Fifty thousand dollars—is it worth the risk?
She decides that it is.
Chapter Seventy-Six
Schroder and Hutton are leading the chase. He knows they are because when Hutton calls in the new information he’s told backup is ten minutes away. While Hutton is on the phone organizing that, Schroder is once again searching his pockets for his Wake-E pills. Nope. Definitely gone. He has a headache coming on.
“A team has just reached Raphael’s house,” Hutton says.
“And?”
“And the results are interesting. Nothing there to suggest he was working with Melissa. But plenty to suggest Raphael wasn’t exactly a Good Samaritan.”
“Yeah? What’d he do?”
“Joe’s lawyers,” Hutton says. “It looks like Raphael’s the guy who killed them.”
“Shit,” Schroder says.
“We’ve sent people to Joe’s mother’s house, hoping he’ll turn up there, or hoping she may offer something, but there’s no sign of her.”

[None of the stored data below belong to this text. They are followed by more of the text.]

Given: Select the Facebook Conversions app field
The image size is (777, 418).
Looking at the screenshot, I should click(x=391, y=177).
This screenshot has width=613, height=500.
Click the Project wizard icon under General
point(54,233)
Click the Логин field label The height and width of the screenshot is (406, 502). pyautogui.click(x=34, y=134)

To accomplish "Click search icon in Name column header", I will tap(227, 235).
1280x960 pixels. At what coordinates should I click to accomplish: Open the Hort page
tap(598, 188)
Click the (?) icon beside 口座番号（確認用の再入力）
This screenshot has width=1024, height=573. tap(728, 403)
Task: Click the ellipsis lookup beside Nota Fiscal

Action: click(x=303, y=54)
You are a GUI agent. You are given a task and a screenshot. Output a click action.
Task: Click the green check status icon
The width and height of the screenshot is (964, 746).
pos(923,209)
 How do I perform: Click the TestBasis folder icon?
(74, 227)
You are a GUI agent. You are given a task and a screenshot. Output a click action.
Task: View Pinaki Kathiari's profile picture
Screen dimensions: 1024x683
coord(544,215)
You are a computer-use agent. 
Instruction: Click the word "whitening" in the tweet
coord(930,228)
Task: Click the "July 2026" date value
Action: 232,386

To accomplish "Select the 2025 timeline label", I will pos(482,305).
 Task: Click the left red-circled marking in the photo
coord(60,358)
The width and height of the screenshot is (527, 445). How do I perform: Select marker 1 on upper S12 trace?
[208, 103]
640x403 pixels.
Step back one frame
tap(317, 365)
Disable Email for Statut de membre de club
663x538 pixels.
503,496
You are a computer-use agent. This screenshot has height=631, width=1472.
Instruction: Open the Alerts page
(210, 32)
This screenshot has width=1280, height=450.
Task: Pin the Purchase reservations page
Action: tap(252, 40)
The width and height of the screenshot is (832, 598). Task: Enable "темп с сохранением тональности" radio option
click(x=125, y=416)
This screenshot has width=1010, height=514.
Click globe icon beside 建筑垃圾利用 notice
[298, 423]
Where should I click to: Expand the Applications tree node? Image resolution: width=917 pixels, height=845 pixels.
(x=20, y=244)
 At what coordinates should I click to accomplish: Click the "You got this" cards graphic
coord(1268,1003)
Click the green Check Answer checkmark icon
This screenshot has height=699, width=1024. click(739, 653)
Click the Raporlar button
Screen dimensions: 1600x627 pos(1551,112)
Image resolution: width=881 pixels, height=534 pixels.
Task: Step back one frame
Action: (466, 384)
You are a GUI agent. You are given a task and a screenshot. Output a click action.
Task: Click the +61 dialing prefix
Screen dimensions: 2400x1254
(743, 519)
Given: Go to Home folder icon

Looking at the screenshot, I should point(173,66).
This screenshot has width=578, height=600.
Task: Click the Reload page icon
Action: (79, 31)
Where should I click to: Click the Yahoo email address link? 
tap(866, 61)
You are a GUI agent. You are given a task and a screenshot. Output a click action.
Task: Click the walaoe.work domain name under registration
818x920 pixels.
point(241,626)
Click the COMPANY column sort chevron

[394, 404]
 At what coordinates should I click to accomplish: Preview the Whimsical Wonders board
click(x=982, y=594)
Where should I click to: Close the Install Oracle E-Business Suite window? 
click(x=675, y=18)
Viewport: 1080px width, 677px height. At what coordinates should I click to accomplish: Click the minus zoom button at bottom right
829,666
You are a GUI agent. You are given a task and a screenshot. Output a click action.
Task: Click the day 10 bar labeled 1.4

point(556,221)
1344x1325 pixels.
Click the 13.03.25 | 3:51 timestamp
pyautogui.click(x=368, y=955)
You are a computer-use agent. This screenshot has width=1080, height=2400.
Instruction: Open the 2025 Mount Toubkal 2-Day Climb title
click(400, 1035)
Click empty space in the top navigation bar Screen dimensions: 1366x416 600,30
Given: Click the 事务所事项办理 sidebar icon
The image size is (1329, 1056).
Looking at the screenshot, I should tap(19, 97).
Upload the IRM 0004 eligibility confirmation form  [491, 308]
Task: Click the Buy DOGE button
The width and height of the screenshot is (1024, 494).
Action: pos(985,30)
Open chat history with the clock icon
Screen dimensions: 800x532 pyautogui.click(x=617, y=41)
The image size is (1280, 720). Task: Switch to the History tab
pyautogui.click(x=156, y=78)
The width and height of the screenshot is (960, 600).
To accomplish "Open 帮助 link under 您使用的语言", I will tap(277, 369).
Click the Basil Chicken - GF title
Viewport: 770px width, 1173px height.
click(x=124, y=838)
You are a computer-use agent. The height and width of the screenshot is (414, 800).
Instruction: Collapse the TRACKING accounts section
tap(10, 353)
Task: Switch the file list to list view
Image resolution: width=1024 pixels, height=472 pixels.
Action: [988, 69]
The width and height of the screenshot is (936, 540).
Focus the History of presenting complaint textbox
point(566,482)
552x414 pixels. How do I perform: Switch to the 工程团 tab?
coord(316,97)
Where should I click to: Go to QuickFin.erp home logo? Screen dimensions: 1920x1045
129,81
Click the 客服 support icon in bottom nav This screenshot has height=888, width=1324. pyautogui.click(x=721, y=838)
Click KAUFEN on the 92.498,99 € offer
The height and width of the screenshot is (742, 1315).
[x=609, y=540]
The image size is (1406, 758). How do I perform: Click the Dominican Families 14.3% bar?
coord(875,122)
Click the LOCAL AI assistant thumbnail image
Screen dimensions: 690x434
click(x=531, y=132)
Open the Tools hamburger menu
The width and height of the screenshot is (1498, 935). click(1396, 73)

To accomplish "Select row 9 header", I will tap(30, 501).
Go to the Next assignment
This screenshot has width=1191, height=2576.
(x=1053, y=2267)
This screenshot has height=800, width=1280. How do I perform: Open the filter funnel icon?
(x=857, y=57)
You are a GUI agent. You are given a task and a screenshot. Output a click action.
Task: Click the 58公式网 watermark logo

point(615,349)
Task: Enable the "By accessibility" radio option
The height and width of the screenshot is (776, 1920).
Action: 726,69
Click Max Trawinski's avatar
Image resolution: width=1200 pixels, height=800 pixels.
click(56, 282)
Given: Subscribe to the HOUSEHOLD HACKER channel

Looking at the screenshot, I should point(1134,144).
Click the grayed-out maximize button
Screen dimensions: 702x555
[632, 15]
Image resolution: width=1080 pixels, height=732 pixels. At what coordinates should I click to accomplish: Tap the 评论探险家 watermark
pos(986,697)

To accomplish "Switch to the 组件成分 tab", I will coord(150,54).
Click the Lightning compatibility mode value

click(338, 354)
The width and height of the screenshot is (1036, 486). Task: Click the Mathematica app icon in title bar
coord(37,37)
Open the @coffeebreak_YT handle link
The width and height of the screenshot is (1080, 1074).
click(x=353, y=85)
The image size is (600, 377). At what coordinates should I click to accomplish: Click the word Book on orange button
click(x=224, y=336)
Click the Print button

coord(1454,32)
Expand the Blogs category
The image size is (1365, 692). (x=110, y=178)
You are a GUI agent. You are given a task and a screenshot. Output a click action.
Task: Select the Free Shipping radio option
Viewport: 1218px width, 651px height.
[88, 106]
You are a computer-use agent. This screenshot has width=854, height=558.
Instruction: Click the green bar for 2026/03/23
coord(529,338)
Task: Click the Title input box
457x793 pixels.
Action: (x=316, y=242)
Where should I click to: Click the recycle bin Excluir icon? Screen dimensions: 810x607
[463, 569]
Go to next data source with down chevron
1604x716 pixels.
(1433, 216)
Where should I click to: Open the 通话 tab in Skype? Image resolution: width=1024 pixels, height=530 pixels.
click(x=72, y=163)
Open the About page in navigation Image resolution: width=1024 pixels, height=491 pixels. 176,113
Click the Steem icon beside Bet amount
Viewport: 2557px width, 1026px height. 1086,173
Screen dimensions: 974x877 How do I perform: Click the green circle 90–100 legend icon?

They both revert to their own thoughts. Schroder starts thinking back to the last time he saw Sally. When was that? It was last year, not long after Joe was arrested. Within days of being given the reward money she quit her job. She went back to studying. She never stayed in touch with anybody from work, and why would she? The night they figured out who Joe was, they treated her like hell. They arrested her and put her in an interrogation room because they’d found her prints on a piece of evidence. She ended up being the reason they caught Joe. Not police work, not detective skills, but pure luck because Sally had picked up something she shouldn’t have.
“You should give me Kent’s gun,” Hutton says.
“You’re probably right.”
“I know I’m right. Come on, Carl. We’re almost there. If you end up shooting somebody we’ll probably both go to jail.”
“They’re armed,” Schroder says. “It’s only fair that I’m armed too.”
“You think she’s still alive?” Hutton asks. “Sally?”
“No.”
“Nothing I can say to get that gun back from you?”
“Nothing.”
“Just don’t fuck up. Promise me that, okay?”
“You have my word.”
“And don’t tell anybody I knew you had it.”
Town races by. The neighborhoods race by. Schroder doesn’t take any of it in. Six minutes later they’re pulling into her street. They watch the numbers on the letterboxes, but then stop watching when they see the blue van up a driveway six houses ahead, exactly where the numbers were going to line up. The houses are all pretty small and look like they’ve spent thirty years being blasted by bad weather and no love. Hutton does a U-turn and drives back to the start of the block. He takes out his cell phone and reports in. Backup is still four minutes away. He tells Schroder this when he hangs up.